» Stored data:

______________________________

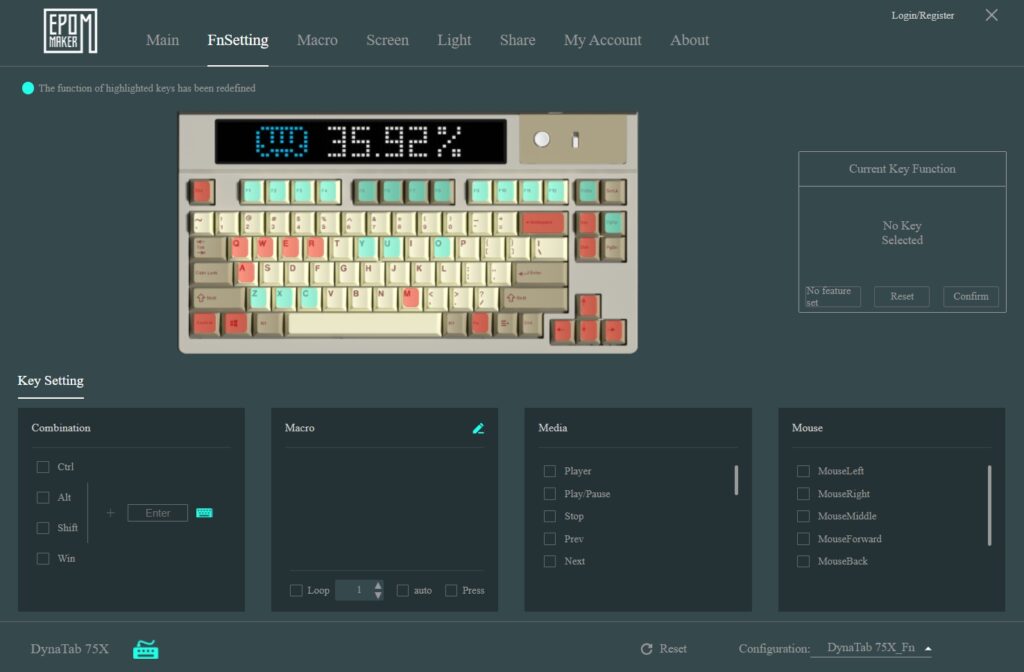Screen dimensions: 1024x672
Task: Click the Media list scrollbar
Action: tap(736, 481)
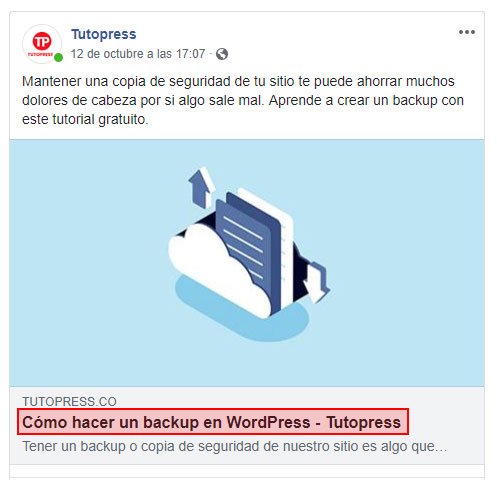Click the "Tener un backup o copia" description
Screen dimensions: 497x480
[x=234, y=446]
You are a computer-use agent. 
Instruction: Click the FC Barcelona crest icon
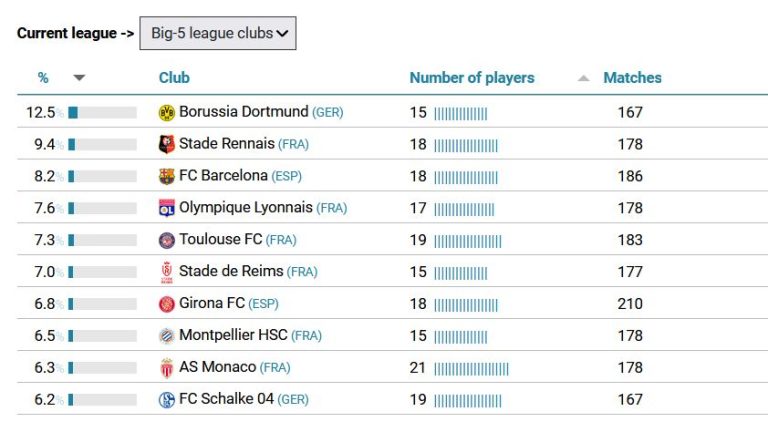(x=167, y=176)
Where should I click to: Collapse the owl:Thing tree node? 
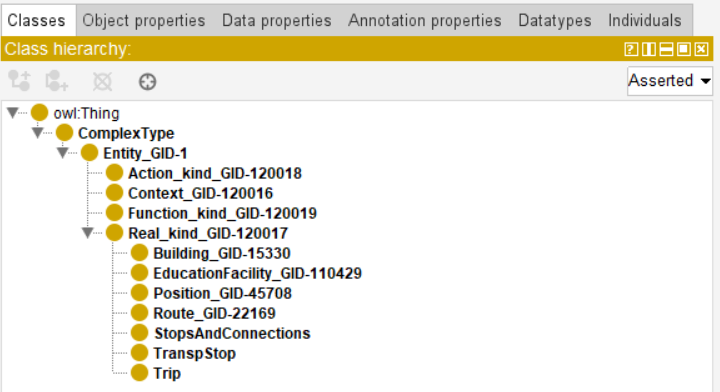(13, 112)
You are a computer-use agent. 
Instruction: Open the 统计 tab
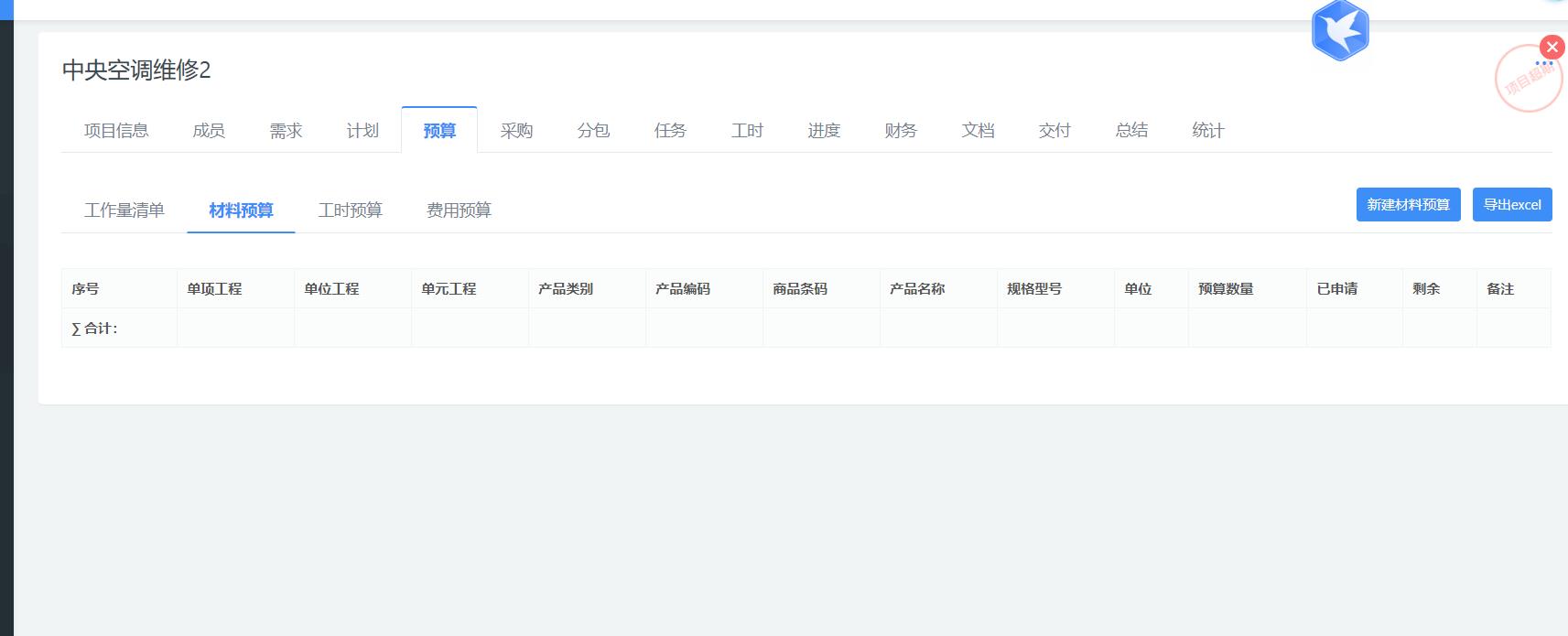pyautogui.click(x=1208, y=131)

______________________________

» Work instructions:
Without any pictures, reproduce exactly the lines from the line that contains "Where should I" to the end of the entries above, both ends included.

» Solution to this exercise:
Where should I click to: Collapse the owl:Thing tree node? 
(13, 112)
You are a computer-use agent. 
Instruction: Open the 统计 tab
pyautogui.click(x=1208, y=131)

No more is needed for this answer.